Activity: From the records below, output exactly the lines running from the line containing "Marie Kai (1392, 1524)" through the line containing "Natsumi Kamata (1408, 1876)", and no others.

Excerpted records:
- - -
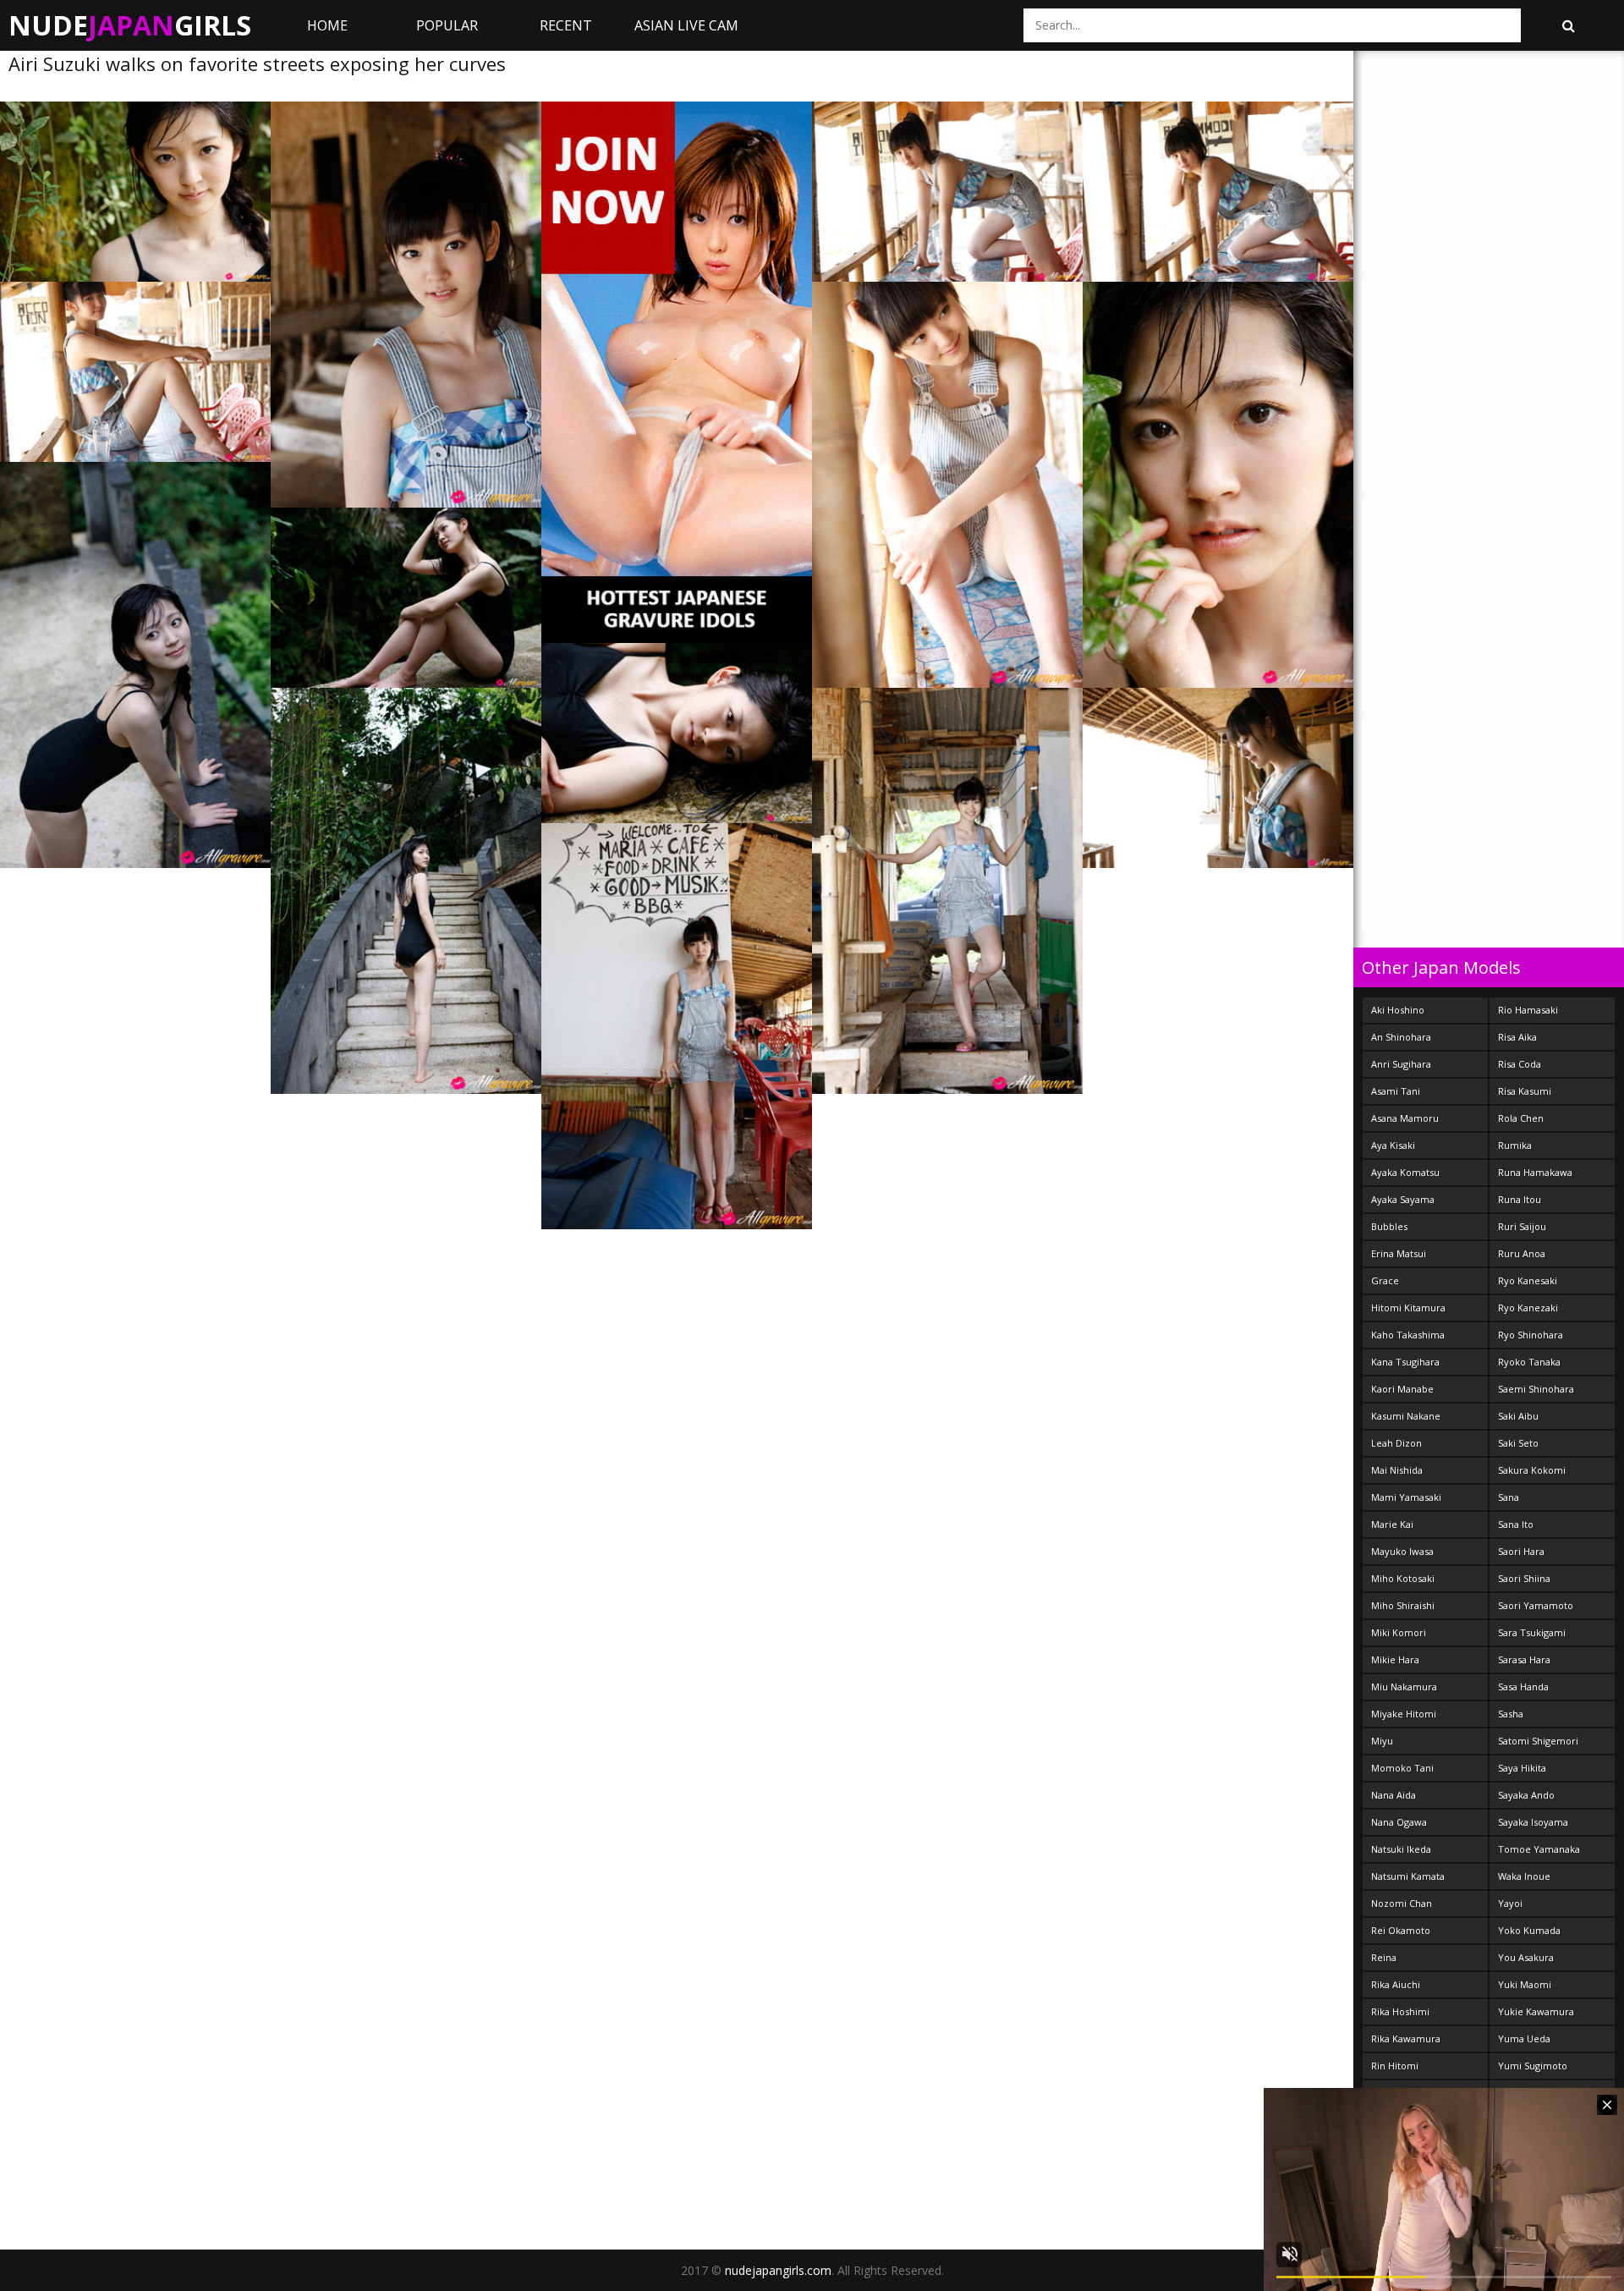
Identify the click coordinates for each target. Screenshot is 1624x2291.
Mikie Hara (1395, 1659)
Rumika (1515, 1145)
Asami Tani (1395, 1091)
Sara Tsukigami (1532, 1632)
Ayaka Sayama (1403, 1199)
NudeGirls (129, 25)
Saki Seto (1518, 1443)
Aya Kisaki (1393, 1145)
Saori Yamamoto (1535, 1605)
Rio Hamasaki (1528, 1009)
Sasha (1510, 1713)
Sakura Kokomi (1532, 1470)
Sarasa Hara (1524, 1659)
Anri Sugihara (1401, 1064)
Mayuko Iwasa (1402, 1551)
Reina (1383, 1957)
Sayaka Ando (1526, 1794)
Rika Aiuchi (1395, 1984)
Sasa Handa (1523, 1686)
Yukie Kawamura (1536, 2011)
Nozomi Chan (1401, 1903)
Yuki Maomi (1524, 1984)
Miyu (1382, 1740)
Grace (1385, 1280)
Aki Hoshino (1397, 1009)
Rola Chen (1521, 1118)
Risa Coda (1519, 1064)
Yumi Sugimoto (1532, 2065)
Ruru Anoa (1521, 1253)
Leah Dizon (1396, 1443)
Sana (1508, 1497)
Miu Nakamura (1404, 1686)
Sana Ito (1515, 1524)
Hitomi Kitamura (1408, 1307)
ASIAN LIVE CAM (686, 25)
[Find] (1568, 25)
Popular (447, 25)
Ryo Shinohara (1530, 1334)
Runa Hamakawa (1535, 1172)
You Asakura (1526, 1957)
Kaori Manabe (1402, 1388)
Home (327, 25)
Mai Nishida (1397, 1470)
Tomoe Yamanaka (1539, 1849)
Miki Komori (1398, 1632)
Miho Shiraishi (1403, 1605)
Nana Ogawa (1399, 1822)
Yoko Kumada (1529, 1930)
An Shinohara (1401, 1036)
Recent (566, 25)
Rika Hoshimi (1400, 2011)
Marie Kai (1392, 1524)
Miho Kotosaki (1403, 1578)
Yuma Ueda (1524, 2038)
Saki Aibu (1518, 1415)
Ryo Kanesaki (1527, 1280)
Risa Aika (1517, 1036)
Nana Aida (1393, 1794)
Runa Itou (1519, 1199)
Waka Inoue (1524, 1876)
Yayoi (1510, 1903)
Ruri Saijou (1522, 1226)
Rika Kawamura (1405, 2038)
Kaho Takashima (1408, 1334)
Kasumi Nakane (1405, 1415)
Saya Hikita (1522, 1767)
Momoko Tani (1402, 1767)
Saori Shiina (1524, 1578)
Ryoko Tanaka (1529, 1361)
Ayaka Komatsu (1405, 1172)
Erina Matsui (1398, 1253)
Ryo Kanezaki (1528, 1307)
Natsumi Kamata (1408, 1876)
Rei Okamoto (1400, 1930)
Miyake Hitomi (1403, 1713)
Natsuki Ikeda (1401, 1849)
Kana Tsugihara (1405, 1361)
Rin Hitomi (1394, 2065)
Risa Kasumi (1524, 1091)
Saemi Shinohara (1536, 1388)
- - -
Response to the task:
Marie Kai (1392, 1524)
Miho Kotosaki (1403, 1578)
Yuma Ueda (1524, 2038)
Saki Aibu (1518, 1415)
Ryo Kanesaki (1527, 1280)
Risa Aika (1517, 1036)
Nana Aida (1393, 1794)
Runa Itou (1519, 1199)
Waka Inoue (1524, 1876)
Yayoi (1510, 1903)
Ruri Saijou (1522, 1226)
Rika Kawamura (1405, 2038)
Kaho Takashima (1408, 1334)
Kasumi Nakane (1405, 1415)
Saya Hikita (1522, 1767)
Momoko Tani (1402, 1767)
Saori Shiina (1524, 1578)
Ryoko Tanaka (1529, 1361)
Ayaka Komatsu (1405, 1172)
Erina Matsui (1398, 1253)
Ryo Kanezaki (1528, 1307)
Natsumi Kamata (1408, 1876)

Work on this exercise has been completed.